Although hit at the same time, Veneto fared much better than Lombardy, which became the epicenter of both Italian growths. It has half the population and its industry is more widespread, but experts have accredited its health system, which allows close contact between family doctors, district administrators and hospital officials and is less dependent on private facilities. Another key element in the fight against viruses was the testing system created by Crisanti.

Crisanti called on the Rome government in August to expand its nasal swab testing capability, hoping to keep transmission low after a successful blockage. While the government has done so, Crisanti is disappointed that it relied heavily on rapid tests – as many other places have done and as recommended by some experts – rather than strategically deploying more reliable nasal swabs to isolate outbreaks.

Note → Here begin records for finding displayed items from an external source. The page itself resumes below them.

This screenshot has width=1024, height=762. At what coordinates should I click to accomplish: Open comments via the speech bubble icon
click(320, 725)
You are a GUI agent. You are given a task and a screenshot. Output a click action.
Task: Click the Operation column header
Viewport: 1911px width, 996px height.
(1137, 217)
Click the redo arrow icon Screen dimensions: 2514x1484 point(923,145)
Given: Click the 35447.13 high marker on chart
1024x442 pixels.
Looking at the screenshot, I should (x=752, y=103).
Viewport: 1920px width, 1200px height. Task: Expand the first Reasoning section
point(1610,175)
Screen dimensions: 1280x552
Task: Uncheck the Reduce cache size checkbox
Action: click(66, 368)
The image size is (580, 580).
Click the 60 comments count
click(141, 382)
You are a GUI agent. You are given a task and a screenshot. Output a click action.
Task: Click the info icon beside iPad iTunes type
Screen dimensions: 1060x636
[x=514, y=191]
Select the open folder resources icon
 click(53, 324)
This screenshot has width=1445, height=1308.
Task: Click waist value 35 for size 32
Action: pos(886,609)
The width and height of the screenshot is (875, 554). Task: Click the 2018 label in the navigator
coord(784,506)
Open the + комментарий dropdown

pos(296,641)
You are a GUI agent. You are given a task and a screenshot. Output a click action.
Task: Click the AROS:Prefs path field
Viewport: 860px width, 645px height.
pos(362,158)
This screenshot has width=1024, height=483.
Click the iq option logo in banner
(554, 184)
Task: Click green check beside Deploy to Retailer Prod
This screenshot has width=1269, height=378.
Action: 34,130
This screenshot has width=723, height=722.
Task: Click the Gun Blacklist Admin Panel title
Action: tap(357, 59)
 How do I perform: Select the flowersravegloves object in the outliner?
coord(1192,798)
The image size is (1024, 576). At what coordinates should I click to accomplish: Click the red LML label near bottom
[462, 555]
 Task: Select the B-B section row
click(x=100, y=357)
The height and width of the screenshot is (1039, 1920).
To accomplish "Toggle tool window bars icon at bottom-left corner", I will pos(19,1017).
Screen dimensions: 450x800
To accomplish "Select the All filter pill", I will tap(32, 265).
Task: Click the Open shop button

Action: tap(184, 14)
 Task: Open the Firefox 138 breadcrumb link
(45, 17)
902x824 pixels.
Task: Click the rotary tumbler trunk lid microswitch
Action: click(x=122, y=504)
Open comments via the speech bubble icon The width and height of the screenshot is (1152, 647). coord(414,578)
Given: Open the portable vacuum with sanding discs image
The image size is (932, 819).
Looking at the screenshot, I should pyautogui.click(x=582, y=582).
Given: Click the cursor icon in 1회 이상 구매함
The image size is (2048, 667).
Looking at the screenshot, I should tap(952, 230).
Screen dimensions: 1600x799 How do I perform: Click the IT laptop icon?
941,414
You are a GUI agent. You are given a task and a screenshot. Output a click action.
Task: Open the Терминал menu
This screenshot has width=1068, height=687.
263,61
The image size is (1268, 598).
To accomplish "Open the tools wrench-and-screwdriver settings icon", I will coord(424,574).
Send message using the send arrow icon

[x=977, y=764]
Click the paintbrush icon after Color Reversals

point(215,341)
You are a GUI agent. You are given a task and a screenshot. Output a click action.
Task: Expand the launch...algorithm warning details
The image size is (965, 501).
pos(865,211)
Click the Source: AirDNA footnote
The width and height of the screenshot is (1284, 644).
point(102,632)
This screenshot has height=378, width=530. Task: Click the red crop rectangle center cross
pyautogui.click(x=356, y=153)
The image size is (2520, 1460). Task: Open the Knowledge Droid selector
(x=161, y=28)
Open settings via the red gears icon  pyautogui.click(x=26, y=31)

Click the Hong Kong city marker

Until October, Italy was struggling with a renaissance that proved even more deadly than the peak of spring, with the tax now at almost 95,000. New clusters of a variant first found in the UK have led to locks located across the country, forcing the cancellation of one of the virus’s anniversary commemorations this weekend in Lombardy.

If the arrival of the virus in February last year caught the country by surprise, the much-anticipated reappearance of the fall was “madness,” Crisanti said.

And Vo has undergone a rebirth that is only now diminishing. The death toll from the city’s pandemic has doubled to 6.

With an unusually large number of restaurants per capita in 45 restaurants, Vo is now an echo of his former self. Weddings, baptisms and first communions that attracted residents of nearby towns to the hill town were limited by restrictions. The closure of the restaurants has also forced the Vo wine cooperative to reduce production by 2020. The local dance hall has never reopened.

Things could have been different, Martini believes.

“The virus from Vo arrived in Vo and died in Vo,” the mayor said of the first cases a year ago. Failure to repeat the pattern: “Ruinous,” he said.